El papa Francisco instó hace minutos a los reos del centro de reclusión Palmasola ayudarse a sí mismo para la rehabilitación y no anclarse en rivalidades y bandos. Este reformatorio alberga a cerca de 3.000 reclusos. Recordó que la reclusión no es lo mismo que exclusión. Reclamó una alianza interinstitucional para superar el hacinamiento y la lentitud de la justicia.
“No podía dejar Bolivia sin venir a verles, sin dejar de compartir la fe y la esperanza que nace del amor entregado en la cruz. Gracias por recibirme. Sé que se han preparado y rezado por mí”, comenzó diciendo el Pontífice, ante la atenta mirada de los reclusos.
Una vez más en el trayecto recibió el cariño de los cruceños y los reclusos cuando llegó al reformatorio. Se presentó como una persona que no tenía nada para ofrecerles, “pero lo que tengo y lo que amo, sí quiero dárselos, sí quiero compartirlo: Jesucristo, la misericordia del Padre”. Recordó que Pedro y Pablo, discípulos de Jesús también estuvieron presos, fueron privados de libertad y no cayeron en la desesperación, en la oscuridad que puede brotar del sinsentido; fue la oración: personal y comunitaria.
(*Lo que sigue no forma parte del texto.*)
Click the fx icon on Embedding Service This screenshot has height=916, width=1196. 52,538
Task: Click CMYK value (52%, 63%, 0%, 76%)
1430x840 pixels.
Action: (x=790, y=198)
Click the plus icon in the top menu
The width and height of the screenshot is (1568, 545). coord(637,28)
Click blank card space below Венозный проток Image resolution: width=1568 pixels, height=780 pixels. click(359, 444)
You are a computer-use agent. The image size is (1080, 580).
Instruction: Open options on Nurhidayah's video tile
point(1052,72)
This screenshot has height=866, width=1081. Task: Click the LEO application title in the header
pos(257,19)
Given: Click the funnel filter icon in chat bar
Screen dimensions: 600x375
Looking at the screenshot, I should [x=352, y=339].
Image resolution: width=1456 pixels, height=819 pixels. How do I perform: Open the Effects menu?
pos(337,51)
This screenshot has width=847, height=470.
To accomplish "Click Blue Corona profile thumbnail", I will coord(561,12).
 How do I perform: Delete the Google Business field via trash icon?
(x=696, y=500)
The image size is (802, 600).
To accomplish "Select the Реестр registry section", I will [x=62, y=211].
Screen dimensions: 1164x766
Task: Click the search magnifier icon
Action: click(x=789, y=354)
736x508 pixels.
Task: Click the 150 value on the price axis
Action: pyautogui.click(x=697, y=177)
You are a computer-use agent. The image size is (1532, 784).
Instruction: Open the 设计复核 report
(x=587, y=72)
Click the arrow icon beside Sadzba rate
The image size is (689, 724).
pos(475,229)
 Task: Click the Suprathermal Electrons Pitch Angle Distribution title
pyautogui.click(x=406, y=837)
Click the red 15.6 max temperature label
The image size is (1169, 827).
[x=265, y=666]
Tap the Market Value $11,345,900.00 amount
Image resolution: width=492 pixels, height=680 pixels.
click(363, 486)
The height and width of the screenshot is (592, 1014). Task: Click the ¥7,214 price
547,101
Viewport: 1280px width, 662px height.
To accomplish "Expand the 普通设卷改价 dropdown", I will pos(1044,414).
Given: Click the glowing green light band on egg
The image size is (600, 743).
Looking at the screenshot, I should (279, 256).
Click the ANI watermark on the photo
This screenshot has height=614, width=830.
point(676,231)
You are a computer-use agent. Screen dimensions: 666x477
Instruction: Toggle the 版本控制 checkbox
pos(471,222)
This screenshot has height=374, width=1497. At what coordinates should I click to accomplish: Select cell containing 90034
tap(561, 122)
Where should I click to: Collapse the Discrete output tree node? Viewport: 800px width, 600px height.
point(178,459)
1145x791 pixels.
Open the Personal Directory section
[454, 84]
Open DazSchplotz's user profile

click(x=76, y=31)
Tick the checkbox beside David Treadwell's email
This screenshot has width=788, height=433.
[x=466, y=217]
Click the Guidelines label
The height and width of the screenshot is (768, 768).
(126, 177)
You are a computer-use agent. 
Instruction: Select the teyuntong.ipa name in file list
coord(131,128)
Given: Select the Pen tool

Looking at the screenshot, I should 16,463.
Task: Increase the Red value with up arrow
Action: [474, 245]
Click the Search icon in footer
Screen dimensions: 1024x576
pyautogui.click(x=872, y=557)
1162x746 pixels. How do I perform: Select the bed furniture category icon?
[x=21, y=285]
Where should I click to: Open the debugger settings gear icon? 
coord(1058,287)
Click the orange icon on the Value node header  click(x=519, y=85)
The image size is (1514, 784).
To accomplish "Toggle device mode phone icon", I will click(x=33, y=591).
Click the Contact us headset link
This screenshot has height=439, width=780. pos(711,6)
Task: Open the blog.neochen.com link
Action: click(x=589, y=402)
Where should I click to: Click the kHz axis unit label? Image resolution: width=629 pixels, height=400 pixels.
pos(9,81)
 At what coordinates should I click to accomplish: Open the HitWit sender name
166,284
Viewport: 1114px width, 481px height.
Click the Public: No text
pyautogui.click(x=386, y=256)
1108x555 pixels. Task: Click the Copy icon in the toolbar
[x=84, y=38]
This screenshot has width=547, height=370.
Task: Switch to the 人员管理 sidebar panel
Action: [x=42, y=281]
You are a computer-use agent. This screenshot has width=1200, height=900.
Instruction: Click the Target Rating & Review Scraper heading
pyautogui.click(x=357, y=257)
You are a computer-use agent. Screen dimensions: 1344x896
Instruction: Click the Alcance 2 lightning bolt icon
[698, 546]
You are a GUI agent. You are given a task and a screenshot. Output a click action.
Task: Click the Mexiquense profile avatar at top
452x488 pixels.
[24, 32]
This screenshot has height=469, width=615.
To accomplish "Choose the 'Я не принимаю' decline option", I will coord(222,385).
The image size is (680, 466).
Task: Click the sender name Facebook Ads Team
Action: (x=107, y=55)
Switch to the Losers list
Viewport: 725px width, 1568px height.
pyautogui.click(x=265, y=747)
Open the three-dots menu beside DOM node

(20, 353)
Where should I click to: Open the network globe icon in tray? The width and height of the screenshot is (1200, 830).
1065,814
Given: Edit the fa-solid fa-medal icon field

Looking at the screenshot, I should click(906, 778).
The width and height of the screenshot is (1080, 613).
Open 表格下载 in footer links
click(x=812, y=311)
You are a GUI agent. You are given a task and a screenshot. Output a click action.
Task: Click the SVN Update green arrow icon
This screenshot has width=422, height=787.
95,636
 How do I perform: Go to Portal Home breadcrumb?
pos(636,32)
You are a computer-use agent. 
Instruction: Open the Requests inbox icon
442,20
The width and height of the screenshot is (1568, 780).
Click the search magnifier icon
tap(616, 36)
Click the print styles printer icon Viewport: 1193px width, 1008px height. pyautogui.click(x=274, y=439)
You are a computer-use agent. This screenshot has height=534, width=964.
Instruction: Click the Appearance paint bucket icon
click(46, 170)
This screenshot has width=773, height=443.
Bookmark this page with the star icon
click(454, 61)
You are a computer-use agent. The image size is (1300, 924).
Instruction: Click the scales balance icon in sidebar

Ellos rezaron y por ellos rezaban.
En otro momento, el Pontífice instó a los presos no quedarse anclado en lo que sucedió. Reconoció que muchas veces hay bajones, pero en la mirada de Jesús se puede poner los dolores, heridas y pecados, porque “en sus llagas, encuentran lugar nuestras llagas, para ser curadas, lavadas, transformadas, resucitadas”
Seguidamente, instó a los reclusos no dar lugar a enfrentamientos y convertir la ocasión de auténtica fraternidad. “Ayúdense entre ustedes. No tengan miedo a ayudarse entre ustedes. El demonio busca la rivalidad, la división, los bandos. Luchen por salir adelante”, resaltó. Pidió a los que trabajan en la cárcel que cumplan un servicio público fundamental; no rebajar, humillar y no afligir.